▶ What to do
Your task is to copy every entry exactly.

[Pixel coordinate grounding data]
· · ·
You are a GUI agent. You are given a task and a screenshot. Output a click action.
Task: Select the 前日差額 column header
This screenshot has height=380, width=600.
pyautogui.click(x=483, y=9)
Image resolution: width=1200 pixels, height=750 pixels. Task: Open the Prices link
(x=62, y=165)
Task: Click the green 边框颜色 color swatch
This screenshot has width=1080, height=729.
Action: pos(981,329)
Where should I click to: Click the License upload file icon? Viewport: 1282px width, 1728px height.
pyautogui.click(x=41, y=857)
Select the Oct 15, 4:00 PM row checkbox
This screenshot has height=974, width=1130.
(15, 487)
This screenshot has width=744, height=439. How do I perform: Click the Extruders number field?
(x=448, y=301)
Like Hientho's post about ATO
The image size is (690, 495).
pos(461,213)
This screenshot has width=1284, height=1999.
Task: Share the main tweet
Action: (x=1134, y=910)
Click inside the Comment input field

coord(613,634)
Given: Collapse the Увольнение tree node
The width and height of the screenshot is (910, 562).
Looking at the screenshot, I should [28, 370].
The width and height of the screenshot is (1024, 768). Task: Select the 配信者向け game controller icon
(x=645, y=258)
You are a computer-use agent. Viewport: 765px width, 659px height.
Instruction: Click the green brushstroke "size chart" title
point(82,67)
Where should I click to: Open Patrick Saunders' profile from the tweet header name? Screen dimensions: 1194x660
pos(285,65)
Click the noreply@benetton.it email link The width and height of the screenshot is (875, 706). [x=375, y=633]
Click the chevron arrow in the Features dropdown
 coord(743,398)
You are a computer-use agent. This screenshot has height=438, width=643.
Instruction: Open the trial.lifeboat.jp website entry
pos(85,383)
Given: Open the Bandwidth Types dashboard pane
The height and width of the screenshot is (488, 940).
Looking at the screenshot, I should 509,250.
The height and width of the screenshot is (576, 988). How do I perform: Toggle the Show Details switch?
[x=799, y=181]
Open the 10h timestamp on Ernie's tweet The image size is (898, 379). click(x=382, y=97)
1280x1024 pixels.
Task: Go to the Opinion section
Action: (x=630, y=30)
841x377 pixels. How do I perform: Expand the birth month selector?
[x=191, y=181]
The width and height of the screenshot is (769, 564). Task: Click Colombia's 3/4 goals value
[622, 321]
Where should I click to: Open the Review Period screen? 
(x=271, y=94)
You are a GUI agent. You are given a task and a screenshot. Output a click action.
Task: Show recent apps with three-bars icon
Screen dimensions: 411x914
· · ·
▶ Solved problem
You are a GUI agent. You are given a task and a screenshot. Output a click action.
Task: Select the 前日差額 column header
This screenshot has height=380, width=600.
pyautogui.click(x=483, y=9)
Image resolution: width=1200 pixels, height=750 pixels. Task: Open the Prices link
(x=62, y=165)
Task: Click the green 边框颜色 color swatch
This screenshot has width=1080, height=729.
Action: pos(981,329)
Where should I click to: Click the License upload file icon? Viewport: 1282px width, 1728px height.
pyautogui.click(x=41, y=857)
Select the Oct 15, 4:00 PM row checkbox
This screenshot has height=974, width=1130.
(15, 487)
This screenshot has width=744, height=439. How do I perform: Click the Extruders number field?
(x=448, y=301)
Like Hientho's post about ATO
The image size is (690, 495).
pos(461,213)
This screenshot has width=1284, height=1999.
Task: Share the main tweet
Action: (x=1134, y=910)
Click inside the Comment input field

coord(613,634)
Given: Collapse the Увольнение tree node
The width and height of the screenshot is (910, 562).
Looking at the screenshot, I should [28, 370].
The width and height of the screenshot is (1024, 768). Task: Select the 配信者向け game controller icon
(x=645, y=258)
You are a computer-use agent. Viewport: 765px width, 659px height.
Instruction: Click the green brushstroke "size chart" title
point(82,67)
Where should I click to: Open Patrick Saunders' profile from the tweet header name? Screen dimensions: 1194x660
pos(285,65)
Click the noreply@benetton.it email link The width and height of the screenshot is (875, 706). [x=375, y=633]
Click the chevron arrow in the Features dropdown
 coord(743,398)
You are a computer-use agent. This screenshot has height=438, width=643.
Instruction: Open the trial.lifeboat.jp website entry
pos(85,383)
Given: Open the Bandwidth Types dashboard pane
The height and width of the screenshot is (488, 940).
Looking at the screenshot, I should 509,250.
The height and width of the screenshot is (576, 988). How do I perform: Toggle the Show Details switch?
[x=799, y=181]
Open the 10h timestamp on Ernie's tweet The image size is (898, 379). click(x=382, y=97)
1280x1024 pixels.
Task: Go to the Opinion section
Action: (x=630, y=30)
841x377 pixels. How do I perform: Expand the birth month selector?
[x=191, y=181]
The width and height of the screenshot is (769, 564). Task: Click Colombia's 3/4 goals value
[622, 321]
Where should I click to: Open the Review Period screen? 
(x=271, y=94)
You are a GUI agent. You are given a task and a screenshot. Output a click action.
Task: Show recent apps with three-bars icon
Screen dimensions: 411x914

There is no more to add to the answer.